TASK ITEM: Extend the news report on genetically modified crops and pesticide use below, writing onward from its final sentence.

EXCERPT:
*** Block opens ***

Soybean farmers who adopted genetically modified crops use more herbicides, new research shows. Photo by B Brown/Shutterstock
CHARLOTTESVILLE, Va., Sept. 16 (UPI) -- The largest, most comprehensive analysis of genetically modified crops suggest the practice has led to a reduction in insecticide use but a spike in the employment of herbicides.
A team of researchers at the University of Virginia, led by economist Federico Ciliberto, compiled and analyzed the growing methods of 5,000 soybean and 5,000 maize farmers in the United States from 1998 to 2011.
"The fact that we have 14 years of farm-level data from farmers all over the U.S. makes this study very special," Ciliberto said in a news release. "We have repeated observations of the same farmers and can see when they adopted genetically modified seeds and how that changed their use of chemicals."
Researchers found that the adoption of genetically engineered crops among maize growers has slightly reduced the use of both herbicides and insecticides.
Farmers who grow GM soybeans, however, are now using 28 percent more herbicides than soybean growers who haven't adopted genetically modified crops.

*** Block closes ***

RECORDS SHOWN:
*** Block opens ***

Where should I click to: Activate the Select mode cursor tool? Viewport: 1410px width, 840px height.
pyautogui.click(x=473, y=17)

*** Block closes ***
*** Block opens ***

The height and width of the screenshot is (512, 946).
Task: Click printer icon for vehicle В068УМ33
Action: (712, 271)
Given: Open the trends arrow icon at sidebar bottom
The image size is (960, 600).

*** Block closes ***

EXPECTED ANSWER:
"I did not expect to see such a strong pattern," Ciliberto said.
Over time, weeds on GM soybean farms have developed a resistance to herbicides, forcing farmers to use more and more herbicides to achieve the same weed-killing effect. The increasing use of herbicides is bad news for the environment, researchers say.
Intense herbicide spraying can leach poisonous chemicals into surrounding ecosystems, reducing biodiversity and contributing to air and water pollution.
Ciliberto and his colleagues calculated the environmental impact of increased herbicide use on farm workers, consumers and the environment. Though the adoption of GM crops has had little effect on workers and consumers, the environment is paying a price.
Soybean growers were much quicker to adopt GM seeds, which researchers believe explains why maize farmers haven't yet seen the same levels of herbicide resistance on their farms. In time, herbicide use on maize farms may look similar to use on soybean farms.
The new research was published this week in the journal Science Advances.